━━━━━ Extrait de page

Bien entendu ce livre n'est pas le récit typique de ce qui est arrivé, mais de ce qui aurait pu se produire à bord. À cette époque, au temps des rois, chacun doit rester à sa place. Pourtant, sur ce navire, les grades ne restent pas forcément en l'état. La bourgeoisie n'est pas isolée comme elle le voudrait, je pense à la famille Picard, par exemple. Victor, celui dont Osée ne cesse de dire son prénom depuis son retour sur la terre ferme, nous le suivons. Ce petit devient un souffre-douleur, pourtant il arrive à s'en sortir de situations plutôt dramatique. Tentatives de viols, tentatives de pertes de peau par la cuisinière chauffée... Et puis il y a cette vie sur ce rafiot, La Méduse continue son bonhomme de chemin, emportant avec elle les passagers qui ne voient rien. Les tracas sont les mêmes qu'à terre, mais en ayant moins de place, moins d'intimité. Les relations sont exacerbées, les besoins deviennent terre à terre. Les rancœurs sont tenaces, la vie devient plus difficile. Et c'est là que tout prend l'eau. Les trous se forment, les seaux arrivent mais c'est trop tard.

L'histoire de ce navire qui s'est perdu en route, c'est le récit de bon nombre de passagers qui ont tenté de survivre à des éléments indépendant de leur volonté, mais pas uniquement. Les désaccords se suivent tant que les personnages sont ensemble. La rancune est tenace et les esprits vont commencer à sombrer. Essayer de ne pas s'attacher à eux est difficile, ne pas les haïr ou ne pas les adorer devient un problème. L'auteur donne assez de détails sur chacun pour imaginer sa vie avant de mettre un pied sur La Méduse, jusqu'à ce qu'il remette le pied sur terre, s'il survit. Car c'est bien le hic, sur le nombre impressionnant, on se retrouve dans la même position que le Titanic. Trop de monde, pas assez d'embarcations en cas de naufrage, un bateau qui se fracasse au pire moment. Qui doit vivre ? Qui doit mourir ? Les éléments se déchainent, les requins font leur apparition.

━━━━━━━━━━
━━━━━ Lignes de données

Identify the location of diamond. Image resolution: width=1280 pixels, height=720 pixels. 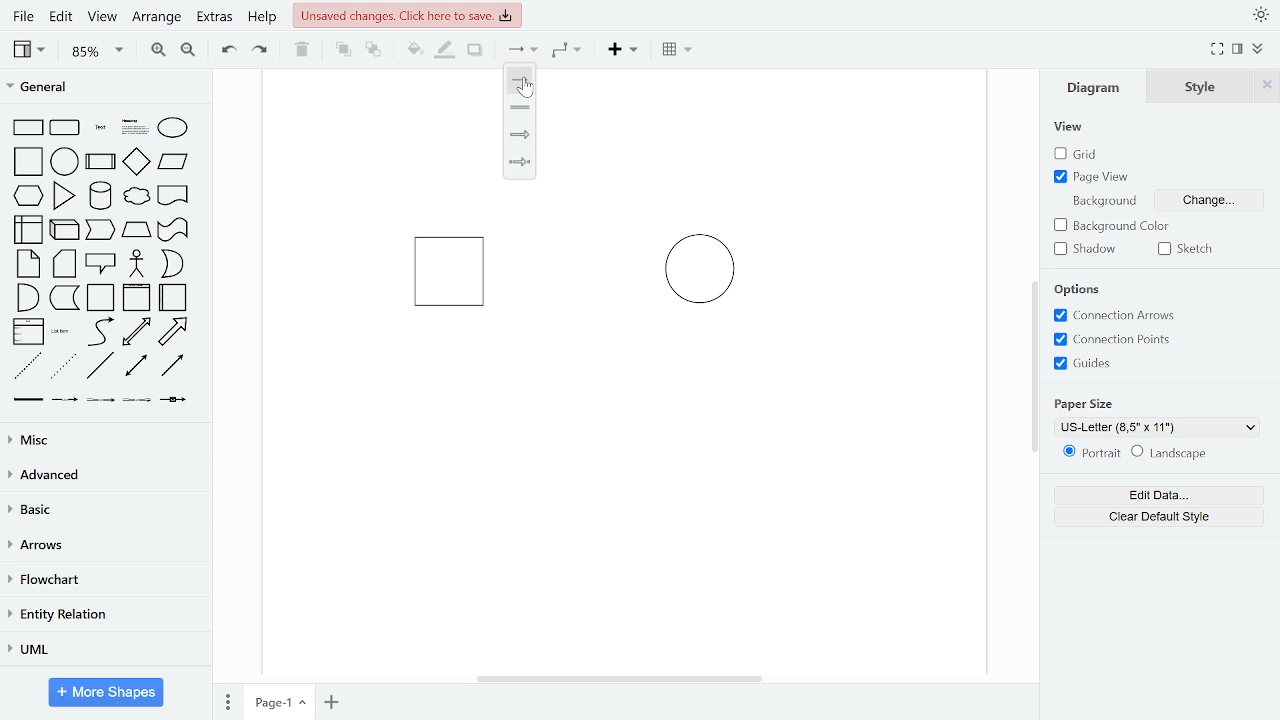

━━━━━━━━━━
━━━━━ Lignes de données

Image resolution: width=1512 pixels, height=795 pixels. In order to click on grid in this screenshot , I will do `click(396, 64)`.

━━━━━━━━━━

- _Consignes de la tâche_
Poursuivez la critique du livre sur le naufrage de La Méduse à partir de sa dernière phrase.

- _Résultat final_
« Le capitaine sentit ses entrailles se rebeller. Abandonner le navire ? Pour être acheminé en canot et à la rame vers la terre, pendant des jours et sans savoir où ils iraient ! Et puis on ne pourrait plus maquiller l'affaire. Ce ne serait pas seulement le ministère de la Marine, mais toute la France qui le taillerait en pièces. Des gens dont les seuls problèmes se résumaient à des histoires de garde-robe et d'embellissement de leurs salons, à des futilités sur le chic des plissés et des boucles, sur l'accord entre ornementations vert olive et panneaux tissés de fils d'or. Et c'est eux qui prendraient un plaisir à se moquer de cet incapable de capitaine. »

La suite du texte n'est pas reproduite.